Raemon Kentworth fixa sa nouvelle assistante, une expression vide mais durcie sur son visage.
Il ne dit rien pendant les quelques secondes qui suivirent, puis se pencha soudainement en arrière sur sa chaise et fit un geste vers l'un des sièges de l'autre côté de son bureau.
«Asseyez-vous», ordonna-t-il.
Octavia s'assit.
«Voici ce que j’attends de vous», dit-il brusquement, en faisant pivoter sa chaise de manière à ce qu'elle soit orientée vers la grande fenêtre derrière lui.
«Vous prendrez des notes détaillées de tout ce qui se passe dans les réunions auxquelles j'assiste. Vous compilerez ces notes et me remettrez des résumés de ces réunions à la fin de chaque journée. »
«Des concepteurs du monde entier m'envoient chaque jour des dessins et des codes pour nos nouveaux produits. Vous les compilerez également, les organiserez et les examinerez, vous ne me transmettrez que les plus pertinents. »
«Quant à vos tâches pour aujourd'hui... »
Il commença à énumérer une liste de choses qu'il voulait qu'Octavia fasse, des fichiers qu'elle était censée trier, des schémas qu'elle devait rechercher et compiler dans un rapport pour lui, et beaucoup, beaucoup plus.
Octavia tâtonna pour ouvrir l'ordinateur portable qu'elle tenait dans ses mains et chercha frénétiquement sur les icônes du bureau le programme qu'elle était censée chercher. Déjà, elle avait manqué la moitié de ce qu'il avait dit.
Elle tâtonna avec le clavier de l'ordinateur portable, ouvrant une note pour taper le reste des instructions de Mr Kentworth.

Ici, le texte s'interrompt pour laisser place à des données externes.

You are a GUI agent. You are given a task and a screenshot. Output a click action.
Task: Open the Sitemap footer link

Au moment où elle ouvrit l'application, Mr Kentworth fit pivoter sa chaise.
«Compris ? »
«Uhhh... », répondit Octavia, en regardant la note vide sur son ordinateur portable.
«Bien», dit Mr Kentworth, ignorant sa réponse.

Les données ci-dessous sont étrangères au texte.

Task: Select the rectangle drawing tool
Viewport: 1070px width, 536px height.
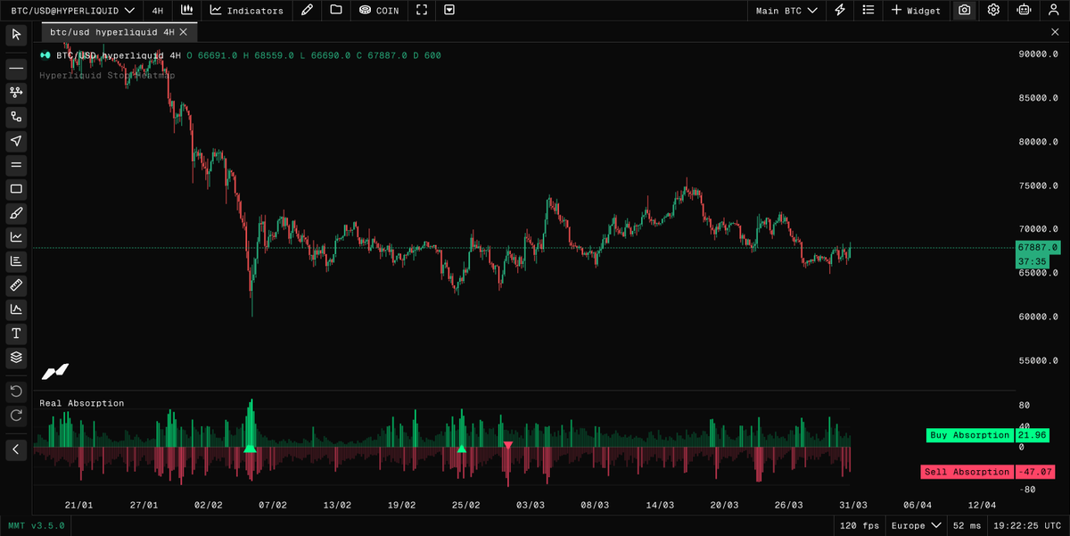Action: (15, 188)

«Mettez tous ces schémas dans un fichier et envoyez-les-moi immédiatement. Je pars pour une réunion dans une heure. Après cela, j'ai une inspection de l'usine. Vous feriez mieux d'être prête à partir d'ici là, je ne vous attendrai pas. »
A son ton, Octavia sut que la conversation était terminée. Elle envisagea de demander à Mr Kentworth de se répéter mais écarta rapidement cette idée.
Au lieu de cela, elle se leva et sortit de son bureau, le laissant fixer les deux écrans d'ordinateur sur son bureau comme si elle avait déjà quitté la pièce.
Elle pouvait dire que travailler là-bas serait une sacrée expérience.